### [Document excerpt]
>> BEGIN
Re: I18N issue needs consideration from Gavin Nicol on 1997-06-16 (w3c-sgml-wg@w3.org from June 1997)

From: Gavin Nicol <gtn@eps.inso.com>
Date: Mon, 16 Jun 1997 07:02:35 -0400
To: w3c-sgml-wg@w3.org
Message-Id: <199706161102.HAA27545@nathaniel.eps.inso.com>

>Gavin Nicol writes:
>> 
>> And as you know, I suggested we just have the DOM to say "string",
>> and nothing more. This is perfectly reasonable, I beleive.
>> 
>
>Gavin,
>
>This is the second time I've seen a message where you've made a statement like
>this.  I'm curious about what your thinking is.  It would seem to me that to
>meet the stated goals of the DOM, i.e. to have consistent, portable scripts
>manipulating documents, and in particular text and maybe even
>attribute values, that you would have to be a little more concrete than that.
>> END
### [Prompt A]
Which header field names appear in the mailing-list message's header block?
### [Prompt B]
Echo everything in the mailing-list message from "From: Gavin Nicol" down to "reasonable, I beleive.".
Nothing in the listing is needed here.

### [Supplied material]
>> BEGIN
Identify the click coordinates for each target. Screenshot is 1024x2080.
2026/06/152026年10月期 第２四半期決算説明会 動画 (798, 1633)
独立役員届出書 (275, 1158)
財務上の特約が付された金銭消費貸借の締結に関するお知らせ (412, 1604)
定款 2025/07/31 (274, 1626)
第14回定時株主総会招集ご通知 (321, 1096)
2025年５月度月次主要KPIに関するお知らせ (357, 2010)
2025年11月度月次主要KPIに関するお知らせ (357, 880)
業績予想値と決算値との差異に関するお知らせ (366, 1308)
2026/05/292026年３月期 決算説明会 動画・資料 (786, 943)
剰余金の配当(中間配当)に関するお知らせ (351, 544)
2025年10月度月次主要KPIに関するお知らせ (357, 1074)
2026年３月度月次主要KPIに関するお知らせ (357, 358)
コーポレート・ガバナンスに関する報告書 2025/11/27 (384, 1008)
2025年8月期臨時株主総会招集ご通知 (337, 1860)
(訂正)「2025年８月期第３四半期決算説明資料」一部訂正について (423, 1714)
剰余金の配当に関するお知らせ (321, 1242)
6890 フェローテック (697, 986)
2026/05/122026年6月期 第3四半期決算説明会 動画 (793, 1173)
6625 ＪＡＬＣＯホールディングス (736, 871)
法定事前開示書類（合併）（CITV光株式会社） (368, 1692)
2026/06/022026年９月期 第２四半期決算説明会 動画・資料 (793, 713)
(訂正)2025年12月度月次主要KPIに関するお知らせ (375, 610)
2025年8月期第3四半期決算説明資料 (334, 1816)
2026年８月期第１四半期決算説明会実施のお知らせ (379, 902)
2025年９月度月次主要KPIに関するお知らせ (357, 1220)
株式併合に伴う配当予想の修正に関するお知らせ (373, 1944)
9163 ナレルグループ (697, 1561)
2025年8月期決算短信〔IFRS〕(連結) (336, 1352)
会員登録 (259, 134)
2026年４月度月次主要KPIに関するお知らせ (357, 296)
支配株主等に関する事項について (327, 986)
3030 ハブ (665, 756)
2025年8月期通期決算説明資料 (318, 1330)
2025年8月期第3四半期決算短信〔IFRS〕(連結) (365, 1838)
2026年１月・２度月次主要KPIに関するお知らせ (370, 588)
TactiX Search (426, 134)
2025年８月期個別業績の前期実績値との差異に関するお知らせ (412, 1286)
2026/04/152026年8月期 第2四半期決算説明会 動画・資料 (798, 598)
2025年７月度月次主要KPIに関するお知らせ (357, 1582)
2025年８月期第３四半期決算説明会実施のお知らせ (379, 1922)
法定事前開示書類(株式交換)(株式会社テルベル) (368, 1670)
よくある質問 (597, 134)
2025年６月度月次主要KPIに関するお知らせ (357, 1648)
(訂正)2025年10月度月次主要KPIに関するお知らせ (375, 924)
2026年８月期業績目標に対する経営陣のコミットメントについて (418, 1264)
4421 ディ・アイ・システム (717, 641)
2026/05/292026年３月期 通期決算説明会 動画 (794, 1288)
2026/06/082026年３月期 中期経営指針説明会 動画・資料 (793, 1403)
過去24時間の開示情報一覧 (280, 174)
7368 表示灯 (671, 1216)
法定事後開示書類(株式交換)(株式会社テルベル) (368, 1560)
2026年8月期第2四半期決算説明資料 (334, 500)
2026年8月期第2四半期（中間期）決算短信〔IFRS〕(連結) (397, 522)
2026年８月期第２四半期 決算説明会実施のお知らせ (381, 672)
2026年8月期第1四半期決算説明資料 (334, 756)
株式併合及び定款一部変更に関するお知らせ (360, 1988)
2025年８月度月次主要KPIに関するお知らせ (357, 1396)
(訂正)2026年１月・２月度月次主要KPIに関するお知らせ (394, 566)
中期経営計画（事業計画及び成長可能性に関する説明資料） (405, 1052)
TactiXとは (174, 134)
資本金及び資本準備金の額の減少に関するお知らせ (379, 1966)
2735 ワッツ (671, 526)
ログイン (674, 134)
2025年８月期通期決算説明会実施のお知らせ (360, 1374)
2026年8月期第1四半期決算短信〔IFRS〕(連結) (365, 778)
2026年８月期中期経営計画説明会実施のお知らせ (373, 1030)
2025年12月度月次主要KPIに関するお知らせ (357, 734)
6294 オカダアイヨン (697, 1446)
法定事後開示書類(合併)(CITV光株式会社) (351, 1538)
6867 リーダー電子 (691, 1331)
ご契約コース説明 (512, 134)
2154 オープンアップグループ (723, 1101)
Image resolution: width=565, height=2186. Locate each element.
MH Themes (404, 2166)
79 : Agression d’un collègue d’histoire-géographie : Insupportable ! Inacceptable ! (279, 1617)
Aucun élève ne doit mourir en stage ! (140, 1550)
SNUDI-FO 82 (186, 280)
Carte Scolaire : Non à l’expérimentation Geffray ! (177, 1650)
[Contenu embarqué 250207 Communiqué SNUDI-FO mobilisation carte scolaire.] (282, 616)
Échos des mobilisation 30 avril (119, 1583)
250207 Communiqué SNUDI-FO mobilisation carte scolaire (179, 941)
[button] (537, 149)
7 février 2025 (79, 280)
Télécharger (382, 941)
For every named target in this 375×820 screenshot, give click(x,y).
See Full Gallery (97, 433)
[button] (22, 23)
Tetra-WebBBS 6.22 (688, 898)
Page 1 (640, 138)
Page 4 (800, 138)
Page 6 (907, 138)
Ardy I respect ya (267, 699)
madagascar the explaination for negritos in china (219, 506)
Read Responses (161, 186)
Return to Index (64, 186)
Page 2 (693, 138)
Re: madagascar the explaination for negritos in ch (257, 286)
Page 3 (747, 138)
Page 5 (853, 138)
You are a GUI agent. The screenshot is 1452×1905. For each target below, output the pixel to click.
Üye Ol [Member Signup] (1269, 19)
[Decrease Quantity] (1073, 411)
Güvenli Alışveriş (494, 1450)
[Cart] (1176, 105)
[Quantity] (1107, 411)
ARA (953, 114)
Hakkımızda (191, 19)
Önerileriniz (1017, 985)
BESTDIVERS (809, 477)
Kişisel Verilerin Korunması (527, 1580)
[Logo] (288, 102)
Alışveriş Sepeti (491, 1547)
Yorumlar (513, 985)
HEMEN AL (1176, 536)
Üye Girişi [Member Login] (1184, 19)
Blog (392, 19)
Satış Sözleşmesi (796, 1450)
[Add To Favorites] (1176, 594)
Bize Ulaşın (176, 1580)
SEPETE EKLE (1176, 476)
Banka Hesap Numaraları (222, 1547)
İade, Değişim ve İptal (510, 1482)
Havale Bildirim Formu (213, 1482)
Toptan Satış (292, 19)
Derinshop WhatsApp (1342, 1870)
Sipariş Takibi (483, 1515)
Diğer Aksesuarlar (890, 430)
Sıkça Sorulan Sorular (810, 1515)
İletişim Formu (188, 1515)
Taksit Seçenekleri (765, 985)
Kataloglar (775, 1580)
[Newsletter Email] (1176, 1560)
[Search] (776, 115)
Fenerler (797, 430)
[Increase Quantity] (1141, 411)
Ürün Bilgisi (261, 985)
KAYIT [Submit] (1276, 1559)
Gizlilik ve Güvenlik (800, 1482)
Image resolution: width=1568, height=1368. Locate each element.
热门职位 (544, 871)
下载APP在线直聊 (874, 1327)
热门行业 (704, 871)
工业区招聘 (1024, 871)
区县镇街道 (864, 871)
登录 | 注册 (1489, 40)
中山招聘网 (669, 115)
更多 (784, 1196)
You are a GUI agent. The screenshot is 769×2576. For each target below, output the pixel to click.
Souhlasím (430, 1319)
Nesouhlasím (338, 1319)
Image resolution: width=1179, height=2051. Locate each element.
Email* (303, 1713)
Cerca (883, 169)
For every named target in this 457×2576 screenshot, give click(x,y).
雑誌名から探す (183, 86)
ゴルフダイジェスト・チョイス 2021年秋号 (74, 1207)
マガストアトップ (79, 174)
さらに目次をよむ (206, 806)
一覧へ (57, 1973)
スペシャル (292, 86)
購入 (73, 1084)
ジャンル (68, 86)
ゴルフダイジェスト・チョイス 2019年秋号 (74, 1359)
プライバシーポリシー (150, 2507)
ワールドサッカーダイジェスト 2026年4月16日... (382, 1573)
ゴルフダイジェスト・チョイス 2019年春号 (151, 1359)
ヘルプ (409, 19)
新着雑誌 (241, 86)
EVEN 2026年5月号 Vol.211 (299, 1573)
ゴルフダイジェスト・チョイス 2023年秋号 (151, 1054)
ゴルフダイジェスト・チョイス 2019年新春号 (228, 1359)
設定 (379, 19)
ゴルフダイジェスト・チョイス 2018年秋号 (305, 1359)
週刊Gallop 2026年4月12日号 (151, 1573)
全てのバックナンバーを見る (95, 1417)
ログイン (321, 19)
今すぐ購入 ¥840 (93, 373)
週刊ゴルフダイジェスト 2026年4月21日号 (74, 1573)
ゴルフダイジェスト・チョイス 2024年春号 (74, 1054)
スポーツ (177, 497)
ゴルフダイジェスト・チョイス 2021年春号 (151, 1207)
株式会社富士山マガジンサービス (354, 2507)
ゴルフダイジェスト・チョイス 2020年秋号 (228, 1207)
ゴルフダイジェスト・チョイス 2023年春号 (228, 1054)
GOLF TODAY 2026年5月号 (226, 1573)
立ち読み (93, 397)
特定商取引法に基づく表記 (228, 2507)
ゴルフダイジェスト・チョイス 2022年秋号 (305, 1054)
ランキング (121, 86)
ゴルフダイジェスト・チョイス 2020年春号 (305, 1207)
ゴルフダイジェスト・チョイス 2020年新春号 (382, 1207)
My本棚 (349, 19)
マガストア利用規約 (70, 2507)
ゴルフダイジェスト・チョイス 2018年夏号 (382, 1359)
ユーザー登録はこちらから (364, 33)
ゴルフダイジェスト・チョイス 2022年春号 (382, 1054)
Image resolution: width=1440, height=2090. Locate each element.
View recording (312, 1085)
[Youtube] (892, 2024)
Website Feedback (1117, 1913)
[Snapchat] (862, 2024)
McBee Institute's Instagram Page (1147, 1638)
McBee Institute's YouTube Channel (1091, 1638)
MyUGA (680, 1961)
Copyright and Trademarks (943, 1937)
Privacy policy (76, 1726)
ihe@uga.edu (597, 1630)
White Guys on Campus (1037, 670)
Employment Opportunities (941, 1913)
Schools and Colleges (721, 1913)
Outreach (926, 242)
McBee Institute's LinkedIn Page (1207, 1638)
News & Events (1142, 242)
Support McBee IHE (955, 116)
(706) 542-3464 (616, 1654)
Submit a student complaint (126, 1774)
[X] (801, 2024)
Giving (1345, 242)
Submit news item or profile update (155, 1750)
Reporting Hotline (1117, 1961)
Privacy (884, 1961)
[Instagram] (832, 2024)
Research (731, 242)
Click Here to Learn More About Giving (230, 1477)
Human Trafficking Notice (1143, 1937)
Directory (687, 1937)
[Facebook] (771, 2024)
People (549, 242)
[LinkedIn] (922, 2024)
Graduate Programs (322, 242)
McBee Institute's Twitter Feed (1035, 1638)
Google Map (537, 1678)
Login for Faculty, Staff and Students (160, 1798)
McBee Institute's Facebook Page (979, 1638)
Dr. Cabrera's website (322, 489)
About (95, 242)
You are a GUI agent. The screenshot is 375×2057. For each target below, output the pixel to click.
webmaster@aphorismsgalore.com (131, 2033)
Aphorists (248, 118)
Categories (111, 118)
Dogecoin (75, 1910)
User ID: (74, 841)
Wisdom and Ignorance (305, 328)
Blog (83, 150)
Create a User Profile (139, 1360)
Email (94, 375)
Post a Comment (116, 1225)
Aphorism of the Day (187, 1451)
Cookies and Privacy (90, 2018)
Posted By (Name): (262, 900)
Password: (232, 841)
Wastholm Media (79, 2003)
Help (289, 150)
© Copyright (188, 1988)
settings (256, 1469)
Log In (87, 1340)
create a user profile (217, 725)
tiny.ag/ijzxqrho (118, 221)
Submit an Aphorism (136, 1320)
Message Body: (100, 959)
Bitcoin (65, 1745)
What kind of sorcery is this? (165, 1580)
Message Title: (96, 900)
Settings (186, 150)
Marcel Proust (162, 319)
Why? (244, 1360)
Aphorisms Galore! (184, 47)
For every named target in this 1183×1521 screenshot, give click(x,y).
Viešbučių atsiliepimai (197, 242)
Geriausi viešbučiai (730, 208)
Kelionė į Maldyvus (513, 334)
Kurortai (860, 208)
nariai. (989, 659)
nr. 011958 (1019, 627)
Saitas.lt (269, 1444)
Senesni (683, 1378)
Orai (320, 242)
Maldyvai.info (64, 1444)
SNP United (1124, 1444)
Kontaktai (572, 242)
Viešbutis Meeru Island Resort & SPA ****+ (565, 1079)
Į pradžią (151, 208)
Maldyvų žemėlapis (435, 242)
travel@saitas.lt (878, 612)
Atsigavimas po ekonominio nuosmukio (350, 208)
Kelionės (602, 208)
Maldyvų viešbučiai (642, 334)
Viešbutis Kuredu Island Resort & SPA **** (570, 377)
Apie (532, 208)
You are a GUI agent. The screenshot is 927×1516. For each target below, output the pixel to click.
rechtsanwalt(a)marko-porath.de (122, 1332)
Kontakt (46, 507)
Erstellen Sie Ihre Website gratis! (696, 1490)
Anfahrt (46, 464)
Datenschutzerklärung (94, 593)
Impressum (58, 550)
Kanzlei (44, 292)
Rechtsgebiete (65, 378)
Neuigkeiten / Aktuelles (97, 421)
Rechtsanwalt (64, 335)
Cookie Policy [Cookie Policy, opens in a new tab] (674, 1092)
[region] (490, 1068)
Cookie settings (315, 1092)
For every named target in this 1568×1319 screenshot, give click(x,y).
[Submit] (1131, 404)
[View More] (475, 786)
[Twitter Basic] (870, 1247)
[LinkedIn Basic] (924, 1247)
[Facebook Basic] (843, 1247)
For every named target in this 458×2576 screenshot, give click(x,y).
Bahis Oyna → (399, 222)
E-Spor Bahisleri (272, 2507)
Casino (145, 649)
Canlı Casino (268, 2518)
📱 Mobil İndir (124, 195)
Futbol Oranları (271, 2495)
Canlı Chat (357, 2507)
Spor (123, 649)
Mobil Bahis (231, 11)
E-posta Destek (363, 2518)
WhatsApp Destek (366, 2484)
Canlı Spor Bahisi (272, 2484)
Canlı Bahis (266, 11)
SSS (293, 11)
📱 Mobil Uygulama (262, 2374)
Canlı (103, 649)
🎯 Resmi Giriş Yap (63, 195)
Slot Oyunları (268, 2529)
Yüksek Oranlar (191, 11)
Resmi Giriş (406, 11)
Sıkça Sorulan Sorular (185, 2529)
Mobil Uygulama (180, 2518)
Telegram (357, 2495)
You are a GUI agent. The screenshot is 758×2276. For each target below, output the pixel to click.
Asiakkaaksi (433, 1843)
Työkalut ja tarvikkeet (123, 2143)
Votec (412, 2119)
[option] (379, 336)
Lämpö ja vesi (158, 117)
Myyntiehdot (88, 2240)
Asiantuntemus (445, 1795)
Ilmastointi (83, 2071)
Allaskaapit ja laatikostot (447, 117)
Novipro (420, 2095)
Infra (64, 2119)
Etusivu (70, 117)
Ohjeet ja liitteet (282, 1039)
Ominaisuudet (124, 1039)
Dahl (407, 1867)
>> END
### [Worked answer A]
From, Date, To, Message-Id

### [Worked answer B]
From: Gavin Nicol <gtn@eps.inso.com>
Date: Mon, 16 Jun 1997 07:02:35 -0400
To: w3c-sgml-wg@w3.org
Message-Id: <199706161102.HAA27545@nathaniel.eps.inso.com>

>Gavin Nicol writes:
>> 
>> And as you know, I suggested we just have the DOM to say "string",
>> and nothing more. This is perfectly reasonable, I beleive.